#### Text segment ####

Whopper-slinging fast food chain Burger King is in talks to buy Tim Hortons, the Canadian chain known for its coffee and doughnuts. According to the New York Times, the deal would "create one of the world's biggest fast-food businesses" which the Chicago Tribune estimates would have a "market capitalization of roughly $18 billion." If the deal goes through, it would mean that Burger King would move its headquarters to Canada.
Expected terms of the buyout include that Burger King would create a "new corporate parent" company that would encompass both companies. Both Tim Hortons and Burger King would still operate as "standalone brands," according to a press release (below), but both would benefit from "shared corporate services." This new company would be the "world's third-largest quick service restaurant company" with over 18,000 restaurants in 100 countries.
Through the merger, the companies hope to "accelerate Tim Hortons grown in international markets." Reuters points out that another added benefit of the merger would be that Burger King would be able to pay "lower overall corporate taxes" thanks to the move to Canada. A source tells the New York Times that a deal could be finalized "as soon as this week" which means chicken fries could very well soon be a Canadian export. See the press release:
Tim Hortons and Burger King Confirm Talks
In response to media reports, Tim Hortons Inc. (THI: TSX; NYSE) and Burger King Worldwide Inc. (BKW: NYSE) today confirmed that they are in discussions regarding the potential creation of a global leader in the quick service restaurant business. The new publicly-listed company would be headquartered in Canada, the largest market of the combined company.
3G Capital, the majority owner of Burger King, will continue to own the majority of the shares of the new company on a pro forma basis, with the remainder held by existing shareholders of Tim Hortons and Burger King. 3G Capital and its affiliates have a demonstrated track record of managing international expansion of iconic brands around the globe.

#### Supplied records ####

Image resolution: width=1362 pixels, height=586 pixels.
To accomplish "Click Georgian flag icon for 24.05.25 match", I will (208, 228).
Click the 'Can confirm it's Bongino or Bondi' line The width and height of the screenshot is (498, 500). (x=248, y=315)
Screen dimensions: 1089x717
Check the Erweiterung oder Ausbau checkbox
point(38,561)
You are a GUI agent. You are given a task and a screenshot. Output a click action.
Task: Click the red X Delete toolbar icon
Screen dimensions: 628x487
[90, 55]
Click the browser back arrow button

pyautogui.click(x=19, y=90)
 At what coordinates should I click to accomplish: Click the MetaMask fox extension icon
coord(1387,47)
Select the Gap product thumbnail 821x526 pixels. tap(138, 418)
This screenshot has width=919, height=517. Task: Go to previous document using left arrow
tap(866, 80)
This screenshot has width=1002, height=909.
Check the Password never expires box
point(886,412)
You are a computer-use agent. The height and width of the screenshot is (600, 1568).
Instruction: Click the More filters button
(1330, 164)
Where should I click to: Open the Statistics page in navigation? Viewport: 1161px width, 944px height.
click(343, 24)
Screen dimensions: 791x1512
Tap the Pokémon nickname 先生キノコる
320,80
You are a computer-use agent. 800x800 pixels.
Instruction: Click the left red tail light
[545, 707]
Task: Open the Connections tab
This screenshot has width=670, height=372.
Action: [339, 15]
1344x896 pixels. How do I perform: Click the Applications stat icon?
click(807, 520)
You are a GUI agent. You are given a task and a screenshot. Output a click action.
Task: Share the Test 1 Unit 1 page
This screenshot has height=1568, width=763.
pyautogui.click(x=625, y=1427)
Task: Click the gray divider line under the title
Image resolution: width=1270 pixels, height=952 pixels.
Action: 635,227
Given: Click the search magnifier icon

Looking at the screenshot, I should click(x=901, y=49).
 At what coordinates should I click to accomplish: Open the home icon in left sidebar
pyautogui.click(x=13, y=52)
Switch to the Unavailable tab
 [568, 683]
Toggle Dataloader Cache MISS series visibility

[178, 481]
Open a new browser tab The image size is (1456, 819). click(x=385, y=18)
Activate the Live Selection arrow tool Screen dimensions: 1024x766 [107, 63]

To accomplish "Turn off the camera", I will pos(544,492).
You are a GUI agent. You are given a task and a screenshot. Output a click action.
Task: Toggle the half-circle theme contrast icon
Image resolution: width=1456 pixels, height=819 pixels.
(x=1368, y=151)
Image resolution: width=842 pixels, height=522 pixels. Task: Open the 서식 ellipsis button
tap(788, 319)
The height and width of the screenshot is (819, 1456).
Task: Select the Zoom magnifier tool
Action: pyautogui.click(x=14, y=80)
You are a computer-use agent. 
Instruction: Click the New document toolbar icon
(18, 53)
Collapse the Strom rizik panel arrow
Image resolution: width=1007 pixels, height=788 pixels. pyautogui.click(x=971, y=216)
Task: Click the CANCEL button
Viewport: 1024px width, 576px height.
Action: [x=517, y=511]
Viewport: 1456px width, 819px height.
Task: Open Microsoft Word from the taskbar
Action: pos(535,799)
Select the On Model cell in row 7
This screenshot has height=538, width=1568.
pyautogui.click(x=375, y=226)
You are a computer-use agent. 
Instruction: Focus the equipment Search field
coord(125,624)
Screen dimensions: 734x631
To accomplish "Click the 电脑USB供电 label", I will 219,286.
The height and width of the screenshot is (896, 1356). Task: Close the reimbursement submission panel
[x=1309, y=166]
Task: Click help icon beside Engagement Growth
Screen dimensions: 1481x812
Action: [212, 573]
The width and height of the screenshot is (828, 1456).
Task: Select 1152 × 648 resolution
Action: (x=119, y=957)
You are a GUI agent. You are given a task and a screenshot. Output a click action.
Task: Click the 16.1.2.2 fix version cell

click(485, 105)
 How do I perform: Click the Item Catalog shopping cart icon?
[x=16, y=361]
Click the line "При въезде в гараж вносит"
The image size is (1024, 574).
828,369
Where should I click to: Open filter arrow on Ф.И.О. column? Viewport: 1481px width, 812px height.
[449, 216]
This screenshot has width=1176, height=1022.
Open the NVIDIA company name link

####

| Problem statement |
Do these statements agree with the article above about Burger King and Tim Hortons? Answer yes or no for each and quote the words from the article that decide it.
1. The new company would have more than 18,000 restaurants in 100 countries.
2. Tim Hortons would stop operating as a brand of its own.
3. The new company would be headquartered in the United States.

| Task result |
1. Yes: "with over 18,000 restaurants in 100 countries"
2. No: "Both Tim Hortons and Burger King would still operate as "standalone brands,""
3. No: "The new publicly-listed company would be headquartered in Canada"